Nrama: What was the mission statement you wanted to come across with your run?
Russell: Personally, I envisioned Wonder Twins as being part dystopian fiction, part after school special. Specifically, an after school special dealing with subjects that they would never have talked about in a million years, but should have. I'm not sure how many comics about the prison-industrial complex and the perils of late stage capitalism are directed at teens, but I can't imagine there are too many.
Nrama: Is there a moment from this week's finale you are most proud of?
Byrne: I like the final page. I think it’s sweet and optimistic in a book that has dealt with some of the darker sides of humanity.
Russell: I'm just happy that we were able to land it in a place that works out well as a goodbye for the characters. My hope for the last issue is that it not only works as a story, but reminds people of why they care about the characters they've spent twelve issues getting to know.
Nrama: What inspiration did you take from Super Friends cartoon for this title?
Byrne: Well the costumes were based off those original Super Friends designs. We tried some looks that were more modern or ‘cool’. But our favorite look was the purple jumpsuit outfit, with some minor updates.
Nrama: What do you enjoy the most about the Wonder Twins dynamic?
Byrne: Their odd couple vibes. They really are polar opposites, but that doesn’t stop them from caring about each other.

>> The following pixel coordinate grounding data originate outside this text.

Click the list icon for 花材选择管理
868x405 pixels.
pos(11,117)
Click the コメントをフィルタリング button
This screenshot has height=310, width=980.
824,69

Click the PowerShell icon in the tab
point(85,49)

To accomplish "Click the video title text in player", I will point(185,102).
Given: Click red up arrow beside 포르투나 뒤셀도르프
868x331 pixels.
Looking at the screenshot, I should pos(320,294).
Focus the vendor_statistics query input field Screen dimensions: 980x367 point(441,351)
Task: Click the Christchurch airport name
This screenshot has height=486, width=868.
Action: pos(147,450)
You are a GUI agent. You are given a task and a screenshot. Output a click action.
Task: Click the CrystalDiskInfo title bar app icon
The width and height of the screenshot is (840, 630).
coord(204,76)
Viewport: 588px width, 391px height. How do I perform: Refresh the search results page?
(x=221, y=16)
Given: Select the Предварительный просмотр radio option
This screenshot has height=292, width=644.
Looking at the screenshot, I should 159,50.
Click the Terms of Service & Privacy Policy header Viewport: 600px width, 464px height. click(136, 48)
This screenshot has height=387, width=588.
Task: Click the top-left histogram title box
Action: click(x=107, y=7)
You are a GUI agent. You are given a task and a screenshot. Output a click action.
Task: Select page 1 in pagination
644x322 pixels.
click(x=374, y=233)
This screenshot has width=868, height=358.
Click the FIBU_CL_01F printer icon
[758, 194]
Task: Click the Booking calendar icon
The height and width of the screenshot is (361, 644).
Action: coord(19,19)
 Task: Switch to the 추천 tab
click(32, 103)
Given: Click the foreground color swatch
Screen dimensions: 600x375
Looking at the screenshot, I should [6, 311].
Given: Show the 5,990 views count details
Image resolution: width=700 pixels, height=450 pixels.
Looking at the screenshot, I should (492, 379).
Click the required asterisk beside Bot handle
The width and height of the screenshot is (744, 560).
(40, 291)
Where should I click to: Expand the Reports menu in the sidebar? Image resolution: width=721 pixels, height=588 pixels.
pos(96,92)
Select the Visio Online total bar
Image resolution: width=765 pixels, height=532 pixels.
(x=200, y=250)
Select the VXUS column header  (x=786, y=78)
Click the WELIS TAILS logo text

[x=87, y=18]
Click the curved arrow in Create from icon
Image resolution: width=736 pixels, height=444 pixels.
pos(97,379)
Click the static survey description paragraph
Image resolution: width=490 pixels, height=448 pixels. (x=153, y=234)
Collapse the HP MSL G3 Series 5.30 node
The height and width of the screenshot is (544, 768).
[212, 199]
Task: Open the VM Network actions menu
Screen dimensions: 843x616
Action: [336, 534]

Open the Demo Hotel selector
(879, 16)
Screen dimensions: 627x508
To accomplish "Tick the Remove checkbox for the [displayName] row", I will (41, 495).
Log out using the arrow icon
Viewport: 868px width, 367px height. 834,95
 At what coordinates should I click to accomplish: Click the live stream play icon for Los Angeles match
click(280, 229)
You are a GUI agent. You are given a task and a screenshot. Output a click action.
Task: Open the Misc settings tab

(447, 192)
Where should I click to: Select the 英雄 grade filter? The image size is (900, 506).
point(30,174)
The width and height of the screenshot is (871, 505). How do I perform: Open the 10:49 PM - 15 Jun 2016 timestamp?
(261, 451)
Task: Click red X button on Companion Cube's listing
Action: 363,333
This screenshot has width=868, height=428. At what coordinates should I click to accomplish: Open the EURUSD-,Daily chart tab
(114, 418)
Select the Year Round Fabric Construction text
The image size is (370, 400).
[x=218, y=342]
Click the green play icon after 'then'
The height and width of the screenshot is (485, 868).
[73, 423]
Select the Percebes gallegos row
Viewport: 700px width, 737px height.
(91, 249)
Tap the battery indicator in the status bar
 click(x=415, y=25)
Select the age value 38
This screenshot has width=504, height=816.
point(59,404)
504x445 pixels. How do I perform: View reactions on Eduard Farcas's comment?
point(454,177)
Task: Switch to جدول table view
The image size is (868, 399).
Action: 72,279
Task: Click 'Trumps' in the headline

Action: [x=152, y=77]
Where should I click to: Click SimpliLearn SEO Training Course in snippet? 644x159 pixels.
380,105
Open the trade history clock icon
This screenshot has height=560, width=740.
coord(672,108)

Nrama: Is there another character you’d like to work on from Brian Michael Bendis' Wonder Comicc corner of DC?
Byrne: Any of them. The Wonder Comics line are very much the sort of comics that I like to read.
Nrama: Would you like to work more with the Wonder Twins?
Byrne: I do feel a sense of attachment to them, and I would like to work on them again, but I also hope they go on to appear in the rest of the DC universe more often, and would be just as excited to see someone else interpret them.